→ **Texte extrait**:
▬▬▬▬▬▬

L’autre, cet inconnu

Option Auto n°276 (Octobre / Novembre 2025)

Plus le temps passe et plus il apparaît évident que les liens sont étroits entre ce qui nous passionne, la chose roulante sous toutes ses formes, et le quotidien des Français. Déjà parce que quand la politique aboie la caravane passe, témoignage que le train des décisions les plus farfelues roule in fine sur les rails de notre indifférence. Impossible en effet de taire qu’à défaut de se battre pour le changement, le compatriote manifeste pour éviter que ça change. Lové dans son oisiveté nouvelle, se complaisant dans un confort d’apparat qui consiste à battre le pavé entre deux séances de vautrage dans des canapés-relax face à des écrans géants vomissant leur contenu en streaming, l’humanoïde de 2025 se gave de coupe-graisses plutôt qu’il limite sa consommation de gras. Râleur à temps plein mais volontaire à temps partiel seulement, il se montre docile en toutes circonstances : comme lui sa familiale qui a gonflé, s’écrasant sous sa suffisance en à peine deux générations (une R21 Nevada 7 places -on ne rigole pas- pesait 1 035 kg en 1990, un Peugeot 5008 7 places électrique actuel presque 2 330…), se voit désormais taxée pour son surpoids y compris dans les zones qui militaient jusque-là pour sa multiplication. Paris éreinte le visiteur (à ne pas confondre avec le touriste, personnage hautement respecté dont le déplacement en charters fumants ne déclenche aucun courroux municipal) en confondant carte grise et PEL quitte à confier les clefs de la ville à des Zoé aux carrosseries délitées dont le coût d’exploitation diminue à mesure qu’elles matraquent. L’intérêt de chacun prévaut sur l’intérêt général mais s’en offusquer n’est pas une prise de conscience. S’aimer soi-même n’est pas un gage qu’on aime les autres.

Qu’on déambule avec un gilet ou sans culotte, poing levé et poing du bon sens peinent à cohabiter. Dans les rues comme sur la route, encore et toujours, le dernier qui parle a d’autant plus de chance d’être écouté qu’il s’est exprimé en braillant. Ne roulez plus en diesel, sataniques destructeurs d’écosystème, préférez-lui des engins qui ne refusent le lourd que s’il s’agit de pétrole. Investissez, entreprises de tous poils, dans l’automobile pour relancer l’économie, mais attendez vous à ce que la taxe sur les voitures de société (pardon, la « taxe annuelle sur les émissions de polluants atmosphériques »…) vous coupe en deux. Saint-Thomas disait qu’il ne croyait que ce qu’il voyait, référence au bon sens plutôt qu’aux convictions dont la faiblesse et la candeur sont d’inédits pourvoyeurs. D’autres, lapsus révélateur aidant, auront admis qu’ils ne voyaient que ce qu’ils croyaient.

▬▬▬▬▬▬

→ **Consigne de l'exercice**: Recopiez à l'identique le passage de l'éditorial qui va de « Qu’on déambule avec » jusqu'à « ce qu’ils croyaient. » inclus.

[Données de localisation des mots et des éléments]
▬▬▬▬▬▬

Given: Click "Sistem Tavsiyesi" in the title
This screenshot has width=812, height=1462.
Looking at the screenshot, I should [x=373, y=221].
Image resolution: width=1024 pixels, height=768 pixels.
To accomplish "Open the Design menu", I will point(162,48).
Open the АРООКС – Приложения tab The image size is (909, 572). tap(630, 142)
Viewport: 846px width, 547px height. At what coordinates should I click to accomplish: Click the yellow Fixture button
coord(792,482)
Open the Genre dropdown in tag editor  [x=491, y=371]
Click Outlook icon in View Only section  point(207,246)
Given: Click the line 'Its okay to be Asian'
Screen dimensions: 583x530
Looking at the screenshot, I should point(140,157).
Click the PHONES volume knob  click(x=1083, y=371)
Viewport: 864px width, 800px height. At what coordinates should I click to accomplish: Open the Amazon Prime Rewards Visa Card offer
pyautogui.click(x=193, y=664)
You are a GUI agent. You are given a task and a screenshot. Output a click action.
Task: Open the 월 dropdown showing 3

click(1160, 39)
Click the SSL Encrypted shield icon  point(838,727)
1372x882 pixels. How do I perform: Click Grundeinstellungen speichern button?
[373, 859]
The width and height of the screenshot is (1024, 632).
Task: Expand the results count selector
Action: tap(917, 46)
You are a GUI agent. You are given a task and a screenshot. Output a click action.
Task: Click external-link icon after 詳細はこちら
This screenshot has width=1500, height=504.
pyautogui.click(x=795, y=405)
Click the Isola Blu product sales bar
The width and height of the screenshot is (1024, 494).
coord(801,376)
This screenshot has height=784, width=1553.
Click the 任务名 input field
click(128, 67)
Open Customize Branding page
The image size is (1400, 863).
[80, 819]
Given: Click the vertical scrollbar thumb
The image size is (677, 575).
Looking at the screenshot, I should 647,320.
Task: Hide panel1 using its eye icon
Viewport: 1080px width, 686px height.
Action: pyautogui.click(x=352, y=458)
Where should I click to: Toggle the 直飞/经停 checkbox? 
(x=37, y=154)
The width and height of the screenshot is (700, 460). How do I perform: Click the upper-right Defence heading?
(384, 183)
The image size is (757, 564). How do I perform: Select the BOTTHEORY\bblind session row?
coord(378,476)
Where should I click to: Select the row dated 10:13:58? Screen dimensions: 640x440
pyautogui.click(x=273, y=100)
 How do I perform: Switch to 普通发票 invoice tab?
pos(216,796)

▬▬▬▬▬▬

→ **Solution proposée**:
Qu’on déambule avec un gilet ou sans culotte, poing levé et poing du bon sens peinent à cohabiter. Dans les rues comme sur la route, encore et toujours, le dernier qui parle a d’autant plus de chance d’être écouté qu’il s’est exprimé en braillant. Ne roulez plus en diesel, sataniques destructeurs d’écosystème, préférez-lui des engins qui ne refusent le lourd que s’il s’agit de pétrole. Investissez, entreprises de tous poils, dans l’automobile pour relancer l’économie, mais attendez vous à ce que la taxe sur les voitures de société (pardon, la « taxe annuelle sur les émissions de polluants atmosphériques »…) vous coupe en deux. Saint-Thomas disait qu’il ne croyait que ce qu’il voyait, référence au bon sens plutôt qu’aux convictions dont la faiblesse et la candeur sont d’inédits pourvoyeurs. D’autres, lapsus révélateur aidant, auront admis qu’ils ne voyaient que ce qu’ils croyaient.